J Korean Dent Assoc. 2025;63(5):153-161
Publication date (electronic) : 2025 May 31
doi : https://doi.org/10.22974/jkda.2025.63.5.002
Department of Oral and Maxillofacial Surgery, College of Dentistry, Gangneung-Wonju National University, Gangneung, Korea
*Corresponding author: Prof. Young-Wook Park Department of Oral and Maxillofacial Surgery, College of Dentistry, Gangneung-Wonju National University, Gangneung, Gangwon-do 25457, Korea Tel: +82-33-640-3183 , E-mail: ywpark@gwnu.ac.kr
Received 2025 March 4; Revised 2025 April 4; Accepted 2025 April 17.

Abstract

Purpose

This systematic review aimed to evaluate the impact of antiresorptive drugs on dental implant success rate, and to suggest guidelines for dental implant placement in patients under antiresorptive therapies.

Materials and Methods

An electrical search was conducted in databases such as PubMed and Cochrane, followed by Preferred Reporting Items for Systematic reviews and Meta-Analysis (PRISMA) guidelines. the review included studies from 2014 march, focusing on various study designs like randomized control studies, cohort studies, and case series.

Results

In a total of 196 articles, based on inclusion criteria, 9 articles were selected. the dental implant success rates across the studies ranged from 36.2% to 100%. a notable association was identified between the dosage and administration route of antiresorptive drugs and dental implant success rates. additionally, presence of dental implant could be potential risk for Medication-Related Osteonecrosis of the Jaw (MRONJ) onset in patients under antiresorptive therapy.

Conclusion

Low dose and oral administration of antiresorptive drugs seem to present a lower risk of dental implant failure. a multidisciplinary approach is important when considering dental implants for patients on antiresorptive therapy.
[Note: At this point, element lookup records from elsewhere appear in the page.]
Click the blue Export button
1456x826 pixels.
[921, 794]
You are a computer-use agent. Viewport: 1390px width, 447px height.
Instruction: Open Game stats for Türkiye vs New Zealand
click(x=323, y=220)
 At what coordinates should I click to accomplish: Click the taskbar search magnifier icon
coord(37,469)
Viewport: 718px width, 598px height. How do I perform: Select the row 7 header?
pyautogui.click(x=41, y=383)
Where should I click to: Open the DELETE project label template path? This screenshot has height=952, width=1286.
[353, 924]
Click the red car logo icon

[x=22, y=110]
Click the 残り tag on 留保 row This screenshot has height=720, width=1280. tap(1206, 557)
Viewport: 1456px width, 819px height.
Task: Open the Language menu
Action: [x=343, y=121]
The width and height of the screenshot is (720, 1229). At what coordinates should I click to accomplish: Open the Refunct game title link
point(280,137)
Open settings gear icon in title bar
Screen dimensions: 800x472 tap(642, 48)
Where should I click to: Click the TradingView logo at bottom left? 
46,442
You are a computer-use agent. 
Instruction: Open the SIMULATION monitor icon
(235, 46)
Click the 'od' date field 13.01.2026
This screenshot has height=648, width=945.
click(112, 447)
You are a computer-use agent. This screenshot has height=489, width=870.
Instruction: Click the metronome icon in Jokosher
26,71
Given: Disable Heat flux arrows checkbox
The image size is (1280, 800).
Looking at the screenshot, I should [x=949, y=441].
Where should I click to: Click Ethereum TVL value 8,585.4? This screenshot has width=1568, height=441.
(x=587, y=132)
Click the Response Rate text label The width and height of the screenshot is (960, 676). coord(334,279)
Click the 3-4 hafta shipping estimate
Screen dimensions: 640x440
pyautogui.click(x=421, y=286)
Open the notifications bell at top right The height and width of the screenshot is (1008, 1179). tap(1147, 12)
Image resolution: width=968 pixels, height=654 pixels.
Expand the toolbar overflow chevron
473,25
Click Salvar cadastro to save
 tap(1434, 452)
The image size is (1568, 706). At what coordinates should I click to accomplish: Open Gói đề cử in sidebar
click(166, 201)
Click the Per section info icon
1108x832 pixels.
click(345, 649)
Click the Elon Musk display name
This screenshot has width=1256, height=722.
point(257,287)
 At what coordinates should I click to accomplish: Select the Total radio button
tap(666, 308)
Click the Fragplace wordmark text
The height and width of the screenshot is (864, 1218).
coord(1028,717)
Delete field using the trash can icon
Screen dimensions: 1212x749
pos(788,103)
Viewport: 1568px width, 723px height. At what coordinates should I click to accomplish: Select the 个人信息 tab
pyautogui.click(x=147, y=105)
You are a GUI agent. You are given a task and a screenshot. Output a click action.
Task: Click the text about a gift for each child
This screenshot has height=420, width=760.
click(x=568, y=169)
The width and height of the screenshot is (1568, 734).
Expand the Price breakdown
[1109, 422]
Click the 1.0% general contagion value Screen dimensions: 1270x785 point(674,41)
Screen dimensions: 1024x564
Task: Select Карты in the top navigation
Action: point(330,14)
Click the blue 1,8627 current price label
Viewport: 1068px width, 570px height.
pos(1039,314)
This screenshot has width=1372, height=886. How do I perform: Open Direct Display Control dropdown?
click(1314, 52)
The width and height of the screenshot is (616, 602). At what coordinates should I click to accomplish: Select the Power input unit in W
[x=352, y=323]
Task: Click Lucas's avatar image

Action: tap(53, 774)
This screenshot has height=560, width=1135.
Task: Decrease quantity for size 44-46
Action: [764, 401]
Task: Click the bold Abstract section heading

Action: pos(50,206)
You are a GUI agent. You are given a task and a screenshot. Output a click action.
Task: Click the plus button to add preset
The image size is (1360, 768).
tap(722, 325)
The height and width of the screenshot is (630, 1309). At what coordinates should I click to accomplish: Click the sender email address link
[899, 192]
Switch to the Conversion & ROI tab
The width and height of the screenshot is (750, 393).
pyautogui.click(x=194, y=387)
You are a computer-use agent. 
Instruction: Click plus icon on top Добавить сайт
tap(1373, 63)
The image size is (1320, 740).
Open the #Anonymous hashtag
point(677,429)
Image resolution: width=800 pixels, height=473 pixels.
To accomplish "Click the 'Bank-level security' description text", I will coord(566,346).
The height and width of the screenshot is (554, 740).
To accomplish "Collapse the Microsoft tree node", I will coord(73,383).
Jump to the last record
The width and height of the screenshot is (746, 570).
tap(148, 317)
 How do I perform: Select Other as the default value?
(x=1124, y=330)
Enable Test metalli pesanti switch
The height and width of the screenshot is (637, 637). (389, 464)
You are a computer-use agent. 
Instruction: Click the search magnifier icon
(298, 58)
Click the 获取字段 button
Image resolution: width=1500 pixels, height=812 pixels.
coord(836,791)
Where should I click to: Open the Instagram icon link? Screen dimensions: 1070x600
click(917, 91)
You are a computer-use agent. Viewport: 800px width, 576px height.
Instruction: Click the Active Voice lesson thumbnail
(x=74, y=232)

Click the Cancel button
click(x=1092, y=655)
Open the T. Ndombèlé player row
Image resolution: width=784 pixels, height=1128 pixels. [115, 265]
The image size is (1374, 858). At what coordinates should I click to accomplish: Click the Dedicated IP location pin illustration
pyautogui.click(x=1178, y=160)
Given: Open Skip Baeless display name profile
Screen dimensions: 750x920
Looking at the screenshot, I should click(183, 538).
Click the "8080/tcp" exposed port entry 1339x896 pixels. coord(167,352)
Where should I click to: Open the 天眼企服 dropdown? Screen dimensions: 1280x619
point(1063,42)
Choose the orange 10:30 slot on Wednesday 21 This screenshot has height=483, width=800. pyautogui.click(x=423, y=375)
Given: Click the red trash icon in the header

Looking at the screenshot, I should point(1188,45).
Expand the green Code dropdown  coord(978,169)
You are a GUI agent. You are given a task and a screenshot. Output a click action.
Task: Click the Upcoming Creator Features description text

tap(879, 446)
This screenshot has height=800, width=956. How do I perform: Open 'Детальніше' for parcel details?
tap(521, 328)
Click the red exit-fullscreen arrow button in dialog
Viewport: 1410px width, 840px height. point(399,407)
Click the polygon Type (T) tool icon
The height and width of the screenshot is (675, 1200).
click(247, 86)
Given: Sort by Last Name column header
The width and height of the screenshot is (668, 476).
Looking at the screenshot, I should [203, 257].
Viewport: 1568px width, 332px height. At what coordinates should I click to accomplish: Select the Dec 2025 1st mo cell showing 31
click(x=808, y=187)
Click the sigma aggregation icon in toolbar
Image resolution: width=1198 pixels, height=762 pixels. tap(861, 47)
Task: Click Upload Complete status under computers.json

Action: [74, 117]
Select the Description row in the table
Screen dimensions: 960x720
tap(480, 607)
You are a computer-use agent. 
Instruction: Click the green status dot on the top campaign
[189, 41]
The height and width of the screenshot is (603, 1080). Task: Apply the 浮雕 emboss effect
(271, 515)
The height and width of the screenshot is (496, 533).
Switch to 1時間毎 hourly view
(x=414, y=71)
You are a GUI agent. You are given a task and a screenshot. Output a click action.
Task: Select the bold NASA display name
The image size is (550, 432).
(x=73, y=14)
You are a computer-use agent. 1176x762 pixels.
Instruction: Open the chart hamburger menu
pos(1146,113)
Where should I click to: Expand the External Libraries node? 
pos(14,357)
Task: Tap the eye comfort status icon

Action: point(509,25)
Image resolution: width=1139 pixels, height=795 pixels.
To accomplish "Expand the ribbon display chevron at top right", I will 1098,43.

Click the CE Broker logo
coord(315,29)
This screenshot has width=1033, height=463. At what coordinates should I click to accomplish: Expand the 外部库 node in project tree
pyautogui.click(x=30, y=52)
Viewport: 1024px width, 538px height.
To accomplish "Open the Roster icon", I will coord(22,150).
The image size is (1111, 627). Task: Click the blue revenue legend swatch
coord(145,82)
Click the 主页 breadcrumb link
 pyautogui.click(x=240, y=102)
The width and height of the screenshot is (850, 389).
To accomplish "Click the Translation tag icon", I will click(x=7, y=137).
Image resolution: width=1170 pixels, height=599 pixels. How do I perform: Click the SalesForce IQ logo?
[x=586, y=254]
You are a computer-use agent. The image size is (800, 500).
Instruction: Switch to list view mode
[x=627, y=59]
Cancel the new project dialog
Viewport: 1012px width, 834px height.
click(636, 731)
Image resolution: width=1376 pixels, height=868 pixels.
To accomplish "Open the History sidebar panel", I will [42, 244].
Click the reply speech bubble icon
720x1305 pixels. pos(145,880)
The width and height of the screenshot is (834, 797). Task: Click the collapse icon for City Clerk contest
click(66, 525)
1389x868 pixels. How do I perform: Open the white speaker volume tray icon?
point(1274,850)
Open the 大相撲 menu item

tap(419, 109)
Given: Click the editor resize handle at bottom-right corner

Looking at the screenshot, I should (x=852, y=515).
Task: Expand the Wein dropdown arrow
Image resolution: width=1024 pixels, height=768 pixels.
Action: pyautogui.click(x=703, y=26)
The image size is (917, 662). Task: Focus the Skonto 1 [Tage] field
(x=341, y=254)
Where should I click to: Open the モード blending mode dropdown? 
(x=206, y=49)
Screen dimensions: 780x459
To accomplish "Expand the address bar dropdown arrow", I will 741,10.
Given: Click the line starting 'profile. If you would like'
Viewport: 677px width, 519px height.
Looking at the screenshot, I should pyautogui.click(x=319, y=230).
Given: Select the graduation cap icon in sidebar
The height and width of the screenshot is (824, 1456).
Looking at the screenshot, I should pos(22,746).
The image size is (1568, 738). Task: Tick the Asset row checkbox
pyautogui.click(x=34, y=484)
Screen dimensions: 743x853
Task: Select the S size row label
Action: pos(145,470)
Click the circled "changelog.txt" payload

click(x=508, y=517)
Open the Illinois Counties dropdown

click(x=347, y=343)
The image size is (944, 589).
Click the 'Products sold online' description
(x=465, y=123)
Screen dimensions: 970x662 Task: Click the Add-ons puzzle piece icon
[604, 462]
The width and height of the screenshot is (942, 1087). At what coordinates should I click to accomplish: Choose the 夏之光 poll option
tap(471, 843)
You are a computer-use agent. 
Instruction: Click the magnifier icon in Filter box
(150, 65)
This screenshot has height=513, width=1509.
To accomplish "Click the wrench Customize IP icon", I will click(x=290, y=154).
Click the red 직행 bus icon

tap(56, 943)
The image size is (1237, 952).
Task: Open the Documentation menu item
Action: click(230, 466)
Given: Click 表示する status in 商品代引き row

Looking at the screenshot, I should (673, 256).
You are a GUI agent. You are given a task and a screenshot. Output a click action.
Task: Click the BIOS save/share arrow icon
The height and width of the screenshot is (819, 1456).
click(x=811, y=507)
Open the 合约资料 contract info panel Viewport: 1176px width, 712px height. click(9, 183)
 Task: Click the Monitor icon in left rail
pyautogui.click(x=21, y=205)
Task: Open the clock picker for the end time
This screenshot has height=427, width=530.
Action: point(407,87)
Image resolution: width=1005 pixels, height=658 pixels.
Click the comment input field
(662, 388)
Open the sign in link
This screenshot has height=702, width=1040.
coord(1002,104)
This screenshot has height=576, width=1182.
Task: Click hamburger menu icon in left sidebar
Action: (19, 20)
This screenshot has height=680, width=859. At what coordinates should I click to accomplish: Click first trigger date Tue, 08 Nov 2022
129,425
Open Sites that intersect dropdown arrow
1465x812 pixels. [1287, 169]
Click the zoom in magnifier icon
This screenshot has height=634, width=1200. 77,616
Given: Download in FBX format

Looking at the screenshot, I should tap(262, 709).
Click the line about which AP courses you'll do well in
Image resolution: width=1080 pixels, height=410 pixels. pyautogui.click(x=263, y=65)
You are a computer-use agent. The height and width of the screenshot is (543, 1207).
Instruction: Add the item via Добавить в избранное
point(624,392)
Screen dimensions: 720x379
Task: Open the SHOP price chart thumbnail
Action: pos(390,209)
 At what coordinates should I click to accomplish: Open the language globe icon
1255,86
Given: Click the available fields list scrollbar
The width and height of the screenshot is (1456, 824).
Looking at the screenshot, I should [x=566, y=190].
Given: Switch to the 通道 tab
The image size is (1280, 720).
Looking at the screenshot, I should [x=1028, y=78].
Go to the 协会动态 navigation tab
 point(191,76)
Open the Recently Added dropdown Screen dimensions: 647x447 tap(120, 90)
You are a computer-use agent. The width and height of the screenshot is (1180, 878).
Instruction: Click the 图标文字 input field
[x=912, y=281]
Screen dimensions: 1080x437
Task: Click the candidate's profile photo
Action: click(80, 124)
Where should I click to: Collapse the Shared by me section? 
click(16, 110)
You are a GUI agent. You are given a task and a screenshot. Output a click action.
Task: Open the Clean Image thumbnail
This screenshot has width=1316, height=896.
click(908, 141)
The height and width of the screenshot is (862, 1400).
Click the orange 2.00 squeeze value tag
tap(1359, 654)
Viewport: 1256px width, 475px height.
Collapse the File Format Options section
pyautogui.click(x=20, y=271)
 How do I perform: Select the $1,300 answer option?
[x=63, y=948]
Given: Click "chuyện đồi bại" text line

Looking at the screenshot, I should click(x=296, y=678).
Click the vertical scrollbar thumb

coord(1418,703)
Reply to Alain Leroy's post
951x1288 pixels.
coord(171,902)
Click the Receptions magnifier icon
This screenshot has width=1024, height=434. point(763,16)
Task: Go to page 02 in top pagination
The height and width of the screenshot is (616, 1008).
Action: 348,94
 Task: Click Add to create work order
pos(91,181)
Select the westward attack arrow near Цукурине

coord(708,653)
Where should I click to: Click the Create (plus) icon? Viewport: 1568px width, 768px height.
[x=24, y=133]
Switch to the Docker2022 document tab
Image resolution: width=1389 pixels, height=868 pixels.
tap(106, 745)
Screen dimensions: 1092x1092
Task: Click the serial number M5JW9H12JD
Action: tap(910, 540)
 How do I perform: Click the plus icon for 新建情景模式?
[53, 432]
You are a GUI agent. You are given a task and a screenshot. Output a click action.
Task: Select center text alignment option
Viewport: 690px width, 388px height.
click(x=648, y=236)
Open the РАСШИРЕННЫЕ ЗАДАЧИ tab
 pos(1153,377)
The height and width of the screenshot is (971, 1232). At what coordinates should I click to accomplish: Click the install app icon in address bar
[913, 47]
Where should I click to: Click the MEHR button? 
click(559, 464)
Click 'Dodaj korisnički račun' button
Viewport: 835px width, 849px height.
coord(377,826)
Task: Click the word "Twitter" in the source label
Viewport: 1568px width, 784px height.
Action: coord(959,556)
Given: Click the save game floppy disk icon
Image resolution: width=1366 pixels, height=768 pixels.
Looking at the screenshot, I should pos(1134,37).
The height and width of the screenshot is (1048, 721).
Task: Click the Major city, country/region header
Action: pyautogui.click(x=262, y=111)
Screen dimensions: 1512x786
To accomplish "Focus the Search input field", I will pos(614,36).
Further research is required to refine clinical guidelines for enhanced patient safety and better outcomes in dental implantology.

Introduction

Antiresorptive drugs, including bisphosphonates and denosumab, are pivotal in bone remodeling and are widely used to treat osteoporosis and various cancer-related conditions [1]. Their role in modulating bone resorption makes them essential in managing disorders linked to bone degradation and loss [2,3]. as more patients receive these medications, oral and maxillofacial surgeons face challenges related to adverse effects, notably medication-related osteonecrosis of the jaw (MRONJ) [4].

MRONJ incidence is strongly correlated with the dosage regimen of antiresorptive drugs [5]. Research shows that cancer patients, who receive doses 12 to 15 times higher than those for osteoporosis, have a significantly increased risk of developing MRONJ [1,6,7]. This dosage-dependent risk complicates the balance between treatment efficacy and safety for healthcare providers.

furthermore, dentoalveolar procedures such as tooth extractions and dental implant placements have been identified as local risk factors for MRONJ, though the specific risk associated with dental implants remains debated. a recent position paper by the american association of oral and maxillofacial surgeons noted that the exact risk in patients on antiresorptive therapy is still uncertain and under investigation [1].

Given the current lack of robust evidence or guidelines regarding the safety of antiresorptive drugs in dental implantology, there is a clear need for updated data and systematic assessments. This review aims to critically evaluate the impact of antiresorptive therapy on dental implant success and failure rates and to propose recommendations that will contribute to safer clinical practices in dental implant procedures [8].

Material and Method

This systematic review was conducted following the PRISMA guidelines [9].

Eligibility criteria

studies published from 2014 onward were considered. eligible designs included randomized controlled trials (RCTs), cohort studies, case-control studies, and case series, each involving at least five patients without co-morbidities undergoing antiresorptive therapy in relation to dental implant surgery. a minimum follow-up period of six months post-surgery was required to ensure sufficient osseointegration, and only full-text publications were included. Studies failing to meet these criteria were excluded.

Information sources

a comprehensive search was performed in electronic databases-PubMed and the cochrane central register of controlled trials-with the search concluding on June 28, 2022.

Search strategy

The search targeted studies published since 2014 using keywords such as antiresorptive drugs, denosumab, bisphosphonate, dental implant placement, implant success rate, and implant failure. The PICO (Patient, Intervention, Comparison, Outcome) framework was employed to construct precise search queries.

Selection process

Two independent reviewers (KMK, KHJ) screened titles and abstracts using EndNote, removing duplicate records. eligible studies then underwent full-text review, with any disagreements resolved by a third reviewer (PYW).

Data collection process

Data extraction was independently performed by two reviewers (KMK, KHJ) using a standardized excel spreadsheet. discrepancies were discussed and resolved with the involvement of a third reviewer (PYW).

Data items

Extracted data included the number of implant successes and failures, patient and implant success rates, implant failure rates, and outcomes related to implant failures. additional pertinent information was also collated.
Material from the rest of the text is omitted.